This week, the U.S. House passed a measure from U.S. Rep. Darren Soto, D-Fla., placing the Kissimmee River additional ecological protections by having it studied under the federal National Wild and Scenic Rivers System.
Soto’s “Kissimmee River Wild and Scenic River Study Act” moved through the House without objection on Monday.
“This is a major victory for our community and for our state,” Soto, who sits on the U.S. House Agriculture and Natural Resources Committees, said after the bill was passed. “The historic Kissimmee River is not only the heart of Central Florida’s water drainage route, it also serves as the headwaters for our iconic Everglades and it is home to many of Florida's endangered species. It is imperative that this natural treasure is preserved for future generations to come. Protecting the Kissimmee River is protecting Floridians way of life!"
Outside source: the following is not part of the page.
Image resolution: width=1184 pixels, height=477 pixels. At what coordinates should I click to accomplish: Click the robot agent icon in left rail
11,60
“Over the past year, we have worked tirelessly to advance this legislation to safe guard our ecosystem,” Soto added. “I want to thank Chairman Bishop, Ranking Member Grijalva, and colleagues in the House Committee on Natural Resources on both sides of the aisle for supporting Florida’s waterways.”
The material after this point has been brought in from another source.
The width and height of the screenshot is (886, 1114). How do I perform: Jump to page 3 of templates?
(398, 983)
Starting in Osceola County, the river flows into Lake Okeechobee and the Everglades. After Congress approved canalization of the river in 1954 in order to help with flood control, the U.S. Army Corps of Engineers dredged it in the 1960s and caused major damage with faster water flow. In 1992, Congress authorized restoring the river to where it had been before the Corps of Engineers began work on it.
With his measure now headed over to the U.S. Senate, the freshman congressman is continuing to advocate for his proposal.
“This river basin is critical habitat for recreation, wildlife corridors and to clean water flowing to the Everglades,” Soto noted on Tuesday. “It’s now headed to the Senate!”